SUPPLIED RECORDS -

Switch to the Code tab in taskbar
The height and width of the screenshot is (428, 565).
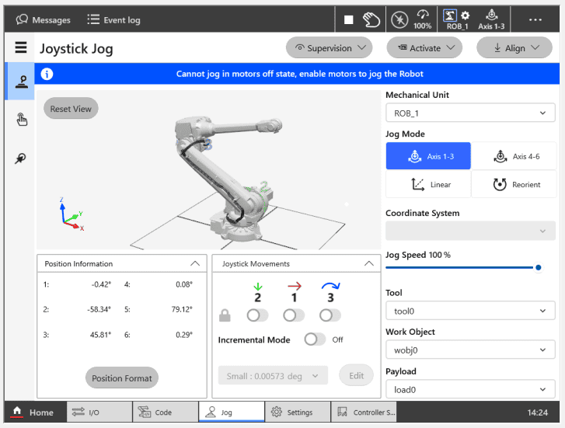point(165,412)
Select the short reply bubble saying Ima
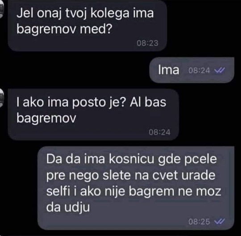Image resolution: width=241 pixels, height=236 pixels. point(192,70)
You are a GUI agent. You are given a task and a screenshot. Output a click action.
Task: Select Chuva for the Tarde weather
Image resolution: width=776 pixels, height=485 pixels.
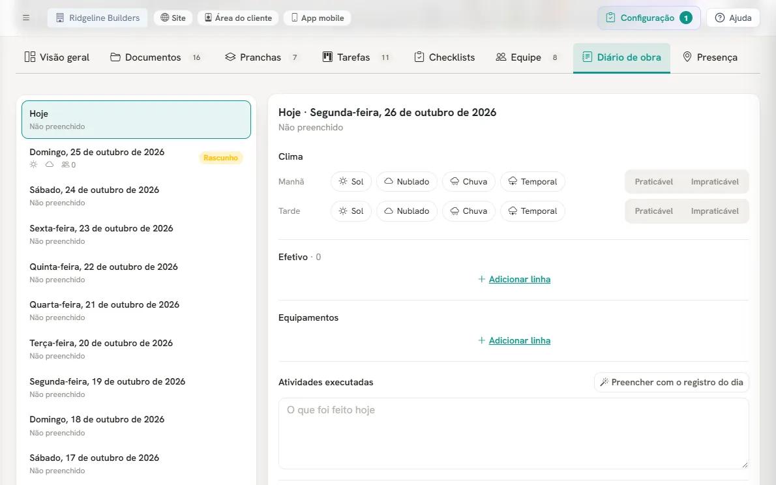click(x=469, y=211)
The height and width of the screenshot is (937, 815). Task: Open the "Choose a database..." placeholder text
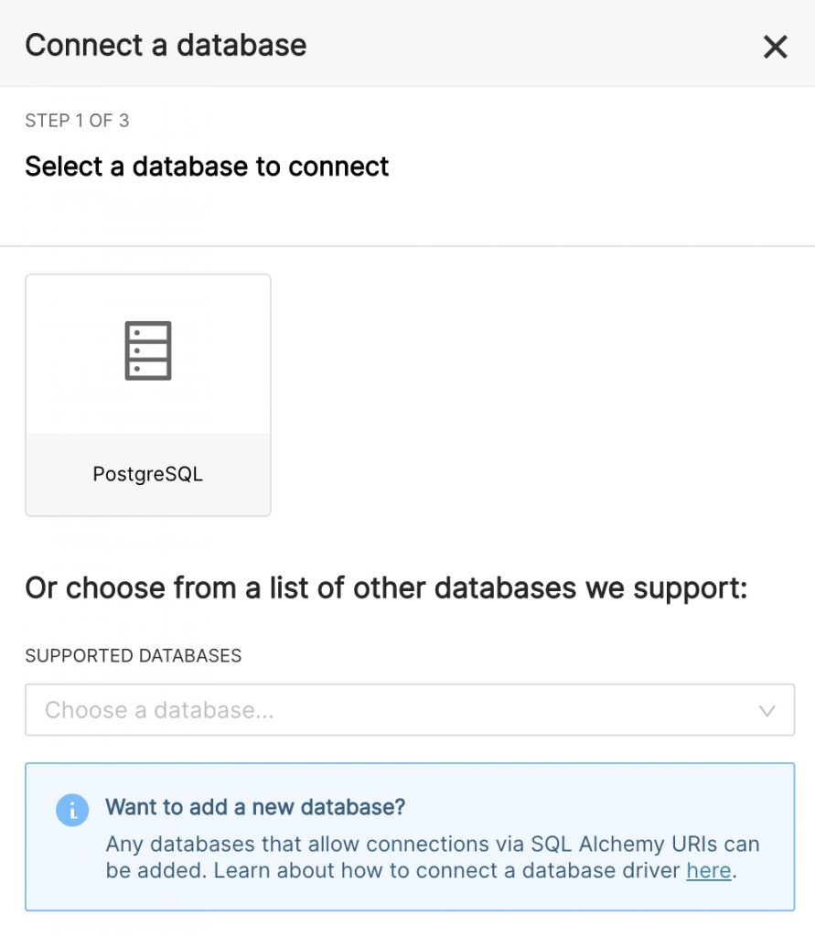click(x=159, y=710)
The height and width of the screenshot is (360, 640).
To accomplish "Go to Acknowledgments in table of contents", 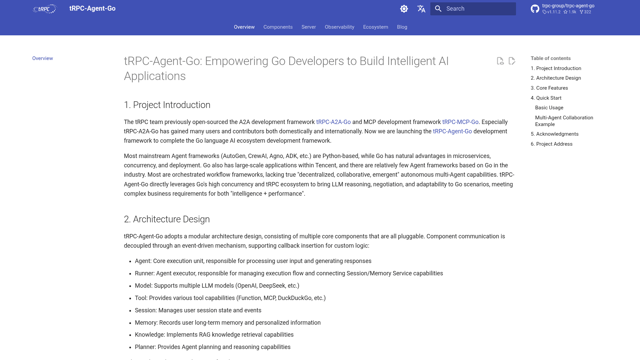I will point(555,134).
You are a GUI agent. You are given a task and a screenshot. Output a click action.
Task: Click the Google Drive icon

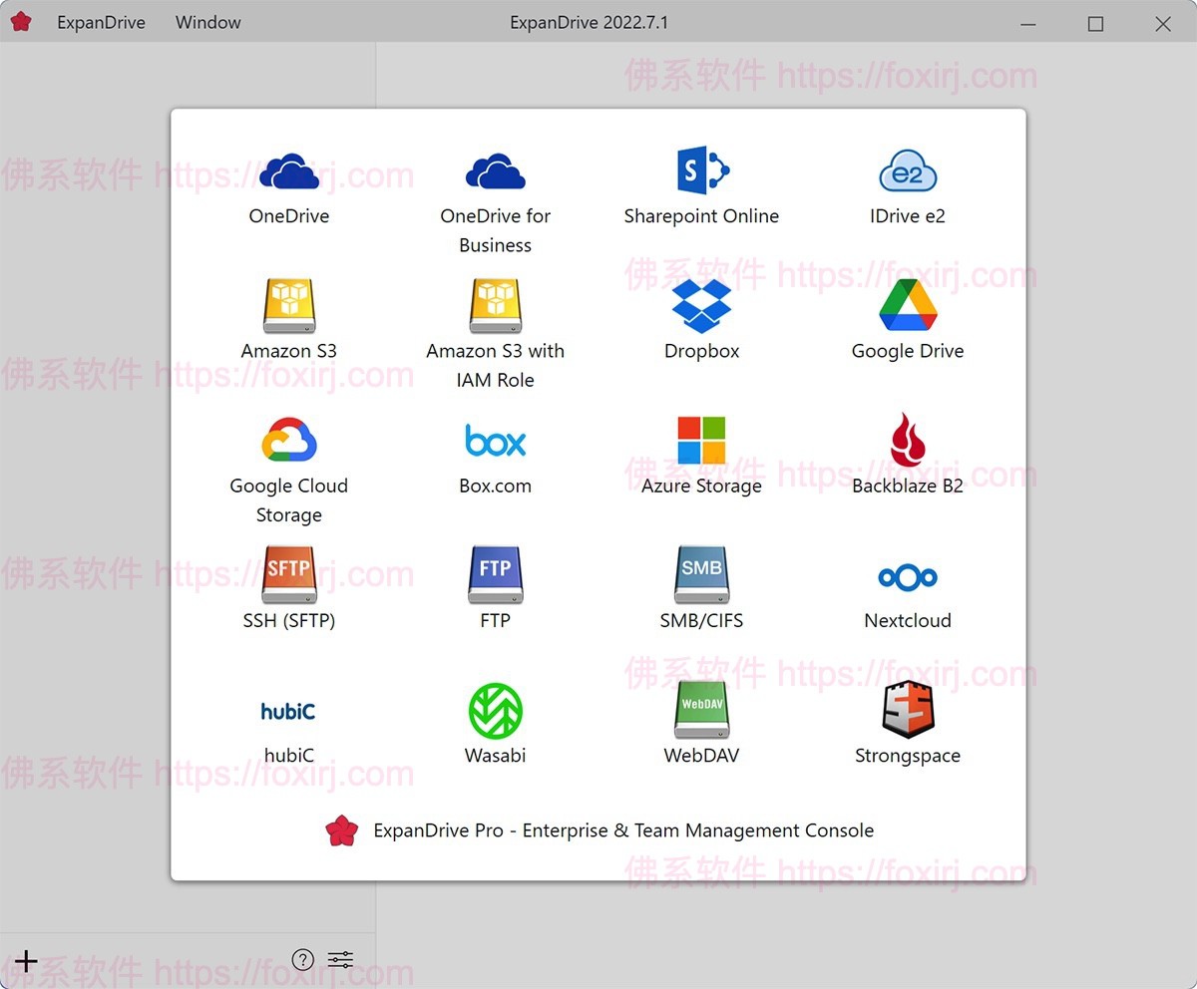(907, 304)
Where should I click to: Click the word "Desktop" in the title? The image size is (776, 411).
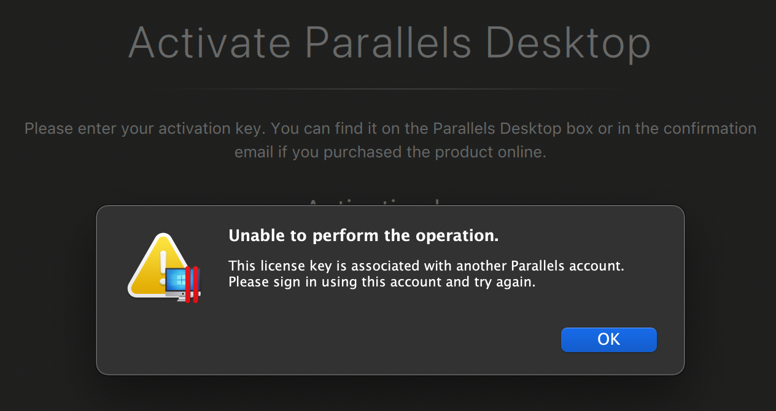[568, 43]
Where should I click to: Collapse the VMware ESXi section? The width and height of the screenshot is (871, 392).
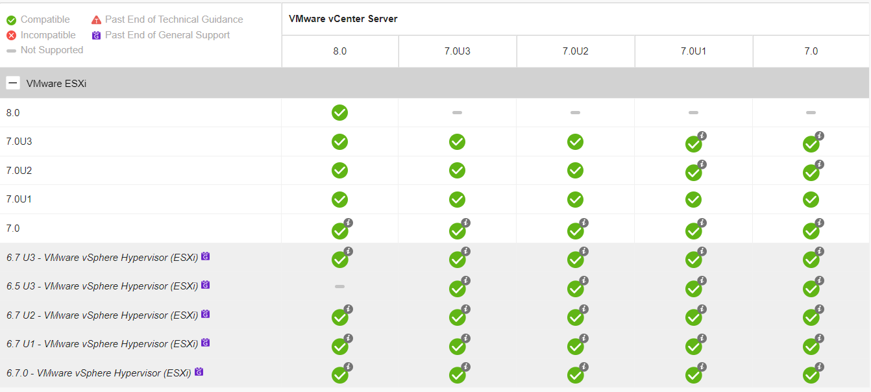tap(12, 83)
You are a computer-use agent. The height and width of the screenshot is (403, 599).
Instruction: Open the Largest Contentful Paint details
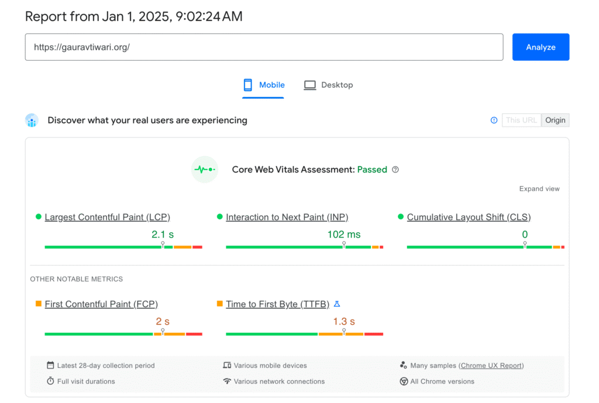pos(107,217)
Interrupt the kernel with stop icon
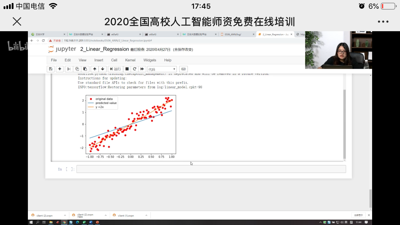Screen dimensions: 400x225 pyautogui.click(x=127, y=69)
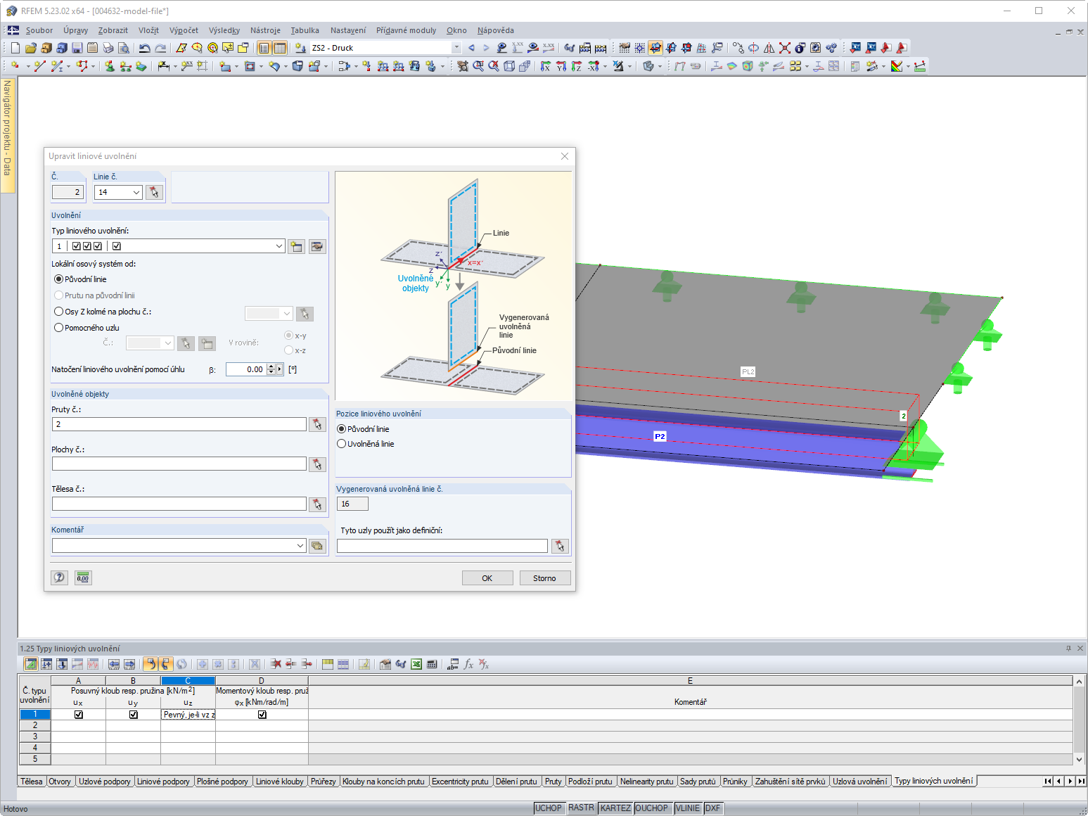Click the new line release type icon
The width and height of the screenshot is (1088, 816).
[296, 246]
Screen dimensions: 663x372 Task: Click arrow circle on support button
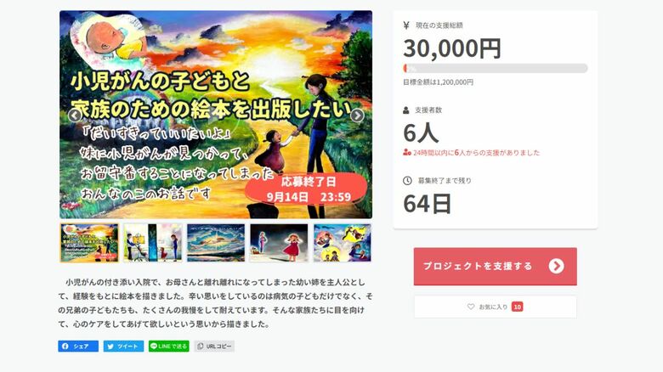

TASK GOAL - Please repeat, exactly and with nothing else, the lines from the one containing "Task: Click the Google Drive icon" to the last line of the entries, both included, excluding any pictures.

FINISHED EXERCISE -
Task: Click the Google Drive icon

(907, 304)
Where should I click to: Click the word "Desktop" in the title? The image size is (776, 411).
[568, 43]
Where should I click to: Collapse the VMware ESXi section? The width and height of the screenshot is (871, 392).
tap(12, 83)
You are a computer-use agent. The height and width of the screenshot is (403, 599).
Instruction: Open the Largest Contentful Paint details
pos(107,217)
Interrupt the kernel with stop icon
Screen dimensions: 400x225 pyautogui.click(x=127, y=69)
Click the new line release type icon
The width and height of the screenshot is (1088, 816).
[296, 246]
Screen dimensions: 663x372 Task: Click arrow circle on support button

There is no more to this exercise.